SpiceJet, Jet Airways and Kingfisher Airlines are the only listed airlines in the country.
A senior executive with a public sector bank said while banks were willing to extend loans to airlines, “we will be giving funds on our terms”.
“Airlines will have to pledge aircraft against loans. They should also try to bring in more equity to overcome this situation,” added the banker, who requested anonymity.
In an interview with Mint last week, the head of the country’s largest lender, State Bank of India, sought to defend the lenders’ attitude.

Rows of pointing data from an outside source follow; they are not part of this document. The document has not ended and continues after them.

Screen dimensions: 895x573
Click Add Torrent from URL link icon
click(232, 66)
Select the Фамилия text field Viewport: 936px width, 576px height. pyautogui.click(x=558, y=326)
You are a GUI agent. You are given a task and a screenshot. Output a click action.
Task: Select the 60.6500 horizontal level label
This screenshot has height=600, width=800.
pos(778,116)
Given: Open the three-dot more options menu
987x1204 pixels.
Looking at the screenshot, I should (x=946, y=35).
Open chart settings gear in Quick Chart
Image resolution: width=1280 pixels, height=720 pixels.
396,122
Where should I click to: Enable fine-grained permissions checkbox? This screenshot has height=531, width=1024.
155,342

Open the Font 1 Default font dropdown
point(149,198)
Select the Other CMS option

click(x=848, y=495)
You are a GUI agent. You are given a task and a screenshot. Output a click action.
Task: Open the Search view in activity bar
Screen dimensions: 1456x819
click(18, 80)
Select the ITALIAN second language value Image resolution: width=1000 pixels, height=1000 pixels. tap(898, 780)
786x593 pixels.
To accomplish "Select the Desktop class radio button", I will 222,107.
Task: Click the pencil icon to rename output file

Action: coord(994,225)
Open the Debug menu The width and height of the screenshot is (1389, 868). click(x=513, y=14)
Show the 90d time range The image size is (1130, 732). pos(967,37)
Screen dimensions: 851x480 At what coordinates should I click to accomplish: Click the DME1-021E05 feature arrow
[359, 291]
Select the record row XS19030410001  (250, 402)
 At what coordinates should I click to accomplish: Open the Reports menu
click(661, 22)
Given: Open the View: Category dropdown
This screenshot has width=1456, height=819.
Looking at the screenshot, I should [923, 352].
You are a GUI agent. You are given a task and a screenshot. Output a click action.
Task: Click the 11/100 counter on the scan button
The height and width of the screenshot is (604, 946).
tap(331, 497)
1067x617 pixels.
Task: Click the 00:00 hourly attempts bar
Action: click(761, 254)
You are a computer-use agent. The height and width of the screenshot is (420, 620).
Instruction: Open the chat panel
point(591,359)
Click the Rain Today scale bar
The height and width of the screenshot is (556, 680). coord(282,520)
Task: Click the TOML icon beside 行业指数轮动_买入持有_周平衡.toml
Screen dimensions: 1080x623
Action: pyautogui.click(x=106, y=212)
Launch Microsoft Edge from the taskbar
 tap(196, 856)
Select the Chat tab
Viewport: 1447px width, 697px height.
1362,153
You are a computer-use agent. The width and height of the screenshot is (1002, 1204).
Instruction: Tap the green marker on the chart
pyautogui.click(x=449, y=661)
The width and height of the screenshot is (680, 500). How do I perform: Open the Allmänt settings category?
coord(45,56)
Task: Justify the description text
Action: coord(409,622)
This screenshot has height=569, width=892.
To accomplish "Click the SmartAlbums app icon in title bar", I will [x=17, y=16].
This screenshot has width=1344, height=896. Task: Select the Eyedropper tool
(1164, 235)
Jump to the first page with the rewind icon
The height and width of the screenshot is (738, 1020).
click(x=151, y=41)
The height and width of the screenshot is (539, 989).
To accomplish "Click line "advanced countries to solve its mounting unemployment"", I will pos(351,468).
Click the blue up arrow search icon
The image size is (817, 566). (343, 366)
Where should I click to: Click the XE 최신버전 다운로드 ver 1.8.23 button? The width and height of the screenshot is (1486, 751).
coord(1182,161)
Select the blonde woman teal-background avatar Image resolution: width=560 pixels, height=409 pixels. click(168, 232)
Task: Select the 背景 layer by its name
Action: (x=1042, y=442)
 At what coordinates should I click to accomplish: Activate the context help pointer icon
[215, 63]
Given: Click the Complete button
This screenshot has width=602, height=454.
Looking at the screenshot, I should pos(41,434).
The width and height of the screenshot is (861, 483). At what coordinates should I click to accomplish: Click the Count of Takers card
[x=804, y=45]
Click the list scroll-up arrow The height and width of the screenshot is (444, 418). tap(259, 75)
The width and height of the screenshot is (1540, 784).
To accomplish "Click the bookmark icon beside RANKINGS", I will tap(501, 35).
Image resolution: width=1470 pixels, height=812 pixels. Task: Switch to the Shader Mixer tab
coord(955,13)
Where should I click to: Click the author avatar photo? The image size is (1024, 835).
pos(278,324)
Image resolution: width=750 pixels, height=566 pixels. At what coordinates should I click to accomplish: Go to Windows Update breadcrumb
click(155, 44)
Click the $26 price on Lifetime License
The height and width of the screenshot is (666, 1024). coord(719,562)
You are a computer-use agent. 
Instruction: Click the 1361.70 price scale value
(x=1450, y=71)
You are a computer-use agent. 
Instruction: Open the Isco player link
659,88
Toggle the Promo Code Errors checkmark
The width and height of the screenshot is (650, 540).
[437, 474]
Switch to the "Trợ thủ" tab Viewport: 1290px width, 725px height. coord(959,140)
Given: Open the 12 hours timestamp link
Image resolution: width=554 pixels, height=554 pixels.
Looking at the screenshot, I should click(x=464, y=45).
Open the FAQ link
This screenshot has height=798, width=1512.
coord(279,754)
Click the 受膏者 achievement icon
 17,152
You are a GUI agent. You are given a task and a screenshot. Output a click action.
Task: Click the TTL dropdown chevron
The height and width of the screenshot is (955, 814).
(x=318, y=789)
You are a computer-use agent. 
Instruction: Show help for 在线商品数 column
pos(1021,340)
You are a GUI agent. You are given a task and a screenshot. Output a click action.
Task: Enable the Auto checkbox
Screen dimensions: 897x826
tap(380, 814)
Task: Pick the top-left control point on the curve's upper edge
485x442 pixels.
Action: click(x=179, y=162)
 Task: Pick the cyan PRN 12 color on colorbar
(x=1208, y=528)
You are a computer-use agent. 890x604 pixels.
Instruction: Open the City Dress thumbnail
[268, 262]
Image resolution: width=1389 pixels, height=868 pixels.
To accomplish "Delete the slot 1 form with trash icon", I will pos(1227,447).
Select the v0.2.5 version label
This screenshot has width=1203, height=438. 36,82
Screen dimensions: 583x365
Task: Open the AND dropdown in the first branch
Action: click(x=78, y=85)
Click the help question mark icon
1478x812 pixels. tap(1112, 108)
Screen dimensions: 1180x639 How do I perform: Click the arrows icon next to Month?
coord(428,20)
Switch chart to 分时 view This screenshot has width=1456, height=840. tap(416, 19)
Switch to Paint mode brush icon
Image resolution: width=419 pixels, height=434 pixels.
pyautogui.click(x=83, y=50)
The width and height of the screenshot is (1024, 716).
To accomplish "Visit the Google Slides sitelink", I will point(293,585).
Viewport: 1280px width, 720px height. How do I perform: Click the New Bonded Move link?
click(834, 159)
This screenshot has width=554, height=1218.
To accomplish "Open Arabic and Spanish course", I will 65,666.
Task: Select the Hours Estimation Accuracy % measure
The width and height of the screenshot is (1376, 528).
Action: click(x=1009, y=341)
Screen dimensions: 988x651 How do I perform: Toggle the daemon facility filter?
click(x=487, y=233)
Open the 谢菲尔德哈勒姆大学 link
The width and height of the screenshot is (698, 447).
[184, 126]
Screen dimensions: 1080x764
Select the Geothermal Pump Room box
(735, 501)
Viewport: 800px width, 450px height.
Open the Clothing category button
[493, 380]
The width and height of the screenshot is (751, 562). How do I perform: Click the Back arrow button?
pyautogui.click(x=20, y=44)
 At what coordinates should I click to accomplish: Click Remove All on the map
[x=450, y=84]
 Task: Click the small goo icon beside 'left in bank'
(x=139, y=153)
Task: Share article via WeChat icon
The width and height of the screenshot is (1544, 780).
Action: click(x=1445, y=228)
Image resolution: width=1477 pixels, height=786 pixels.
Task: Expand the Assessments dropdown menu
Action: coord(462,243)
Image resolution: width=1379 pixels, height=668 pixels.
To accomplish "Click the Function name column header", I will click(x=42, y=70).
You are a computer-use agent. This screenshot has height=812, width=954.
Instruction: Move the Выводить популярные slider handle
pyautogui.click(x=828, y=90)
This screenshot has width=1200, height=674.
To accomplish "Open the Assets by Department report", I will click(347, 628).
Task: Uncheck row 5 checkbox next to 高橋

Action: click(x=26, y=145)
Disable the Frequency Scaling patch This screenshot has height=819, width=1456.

“You should not expect my bank to go belly up by giving loans to unviable businesses,” chairman O.P. Bhatt said. “The airlines industry is going through a bad patch. We are asking for the right kind of collaterals. For instance, we can securitize their receivables. We can have a charge on their aircraft. We may also ask for pledging of the shares of such companies.”
An expert said it was not unusual for banks to seek new kinds of securities. “It is natural and prudent for financial institutions not to lend to a sector that is making huge losses and turned as defaulters to oil companies and airport operators,” said Hemant Bhattbhatt, senior director, Deloitte Touche Tohmatsu India Pvt. Ltd.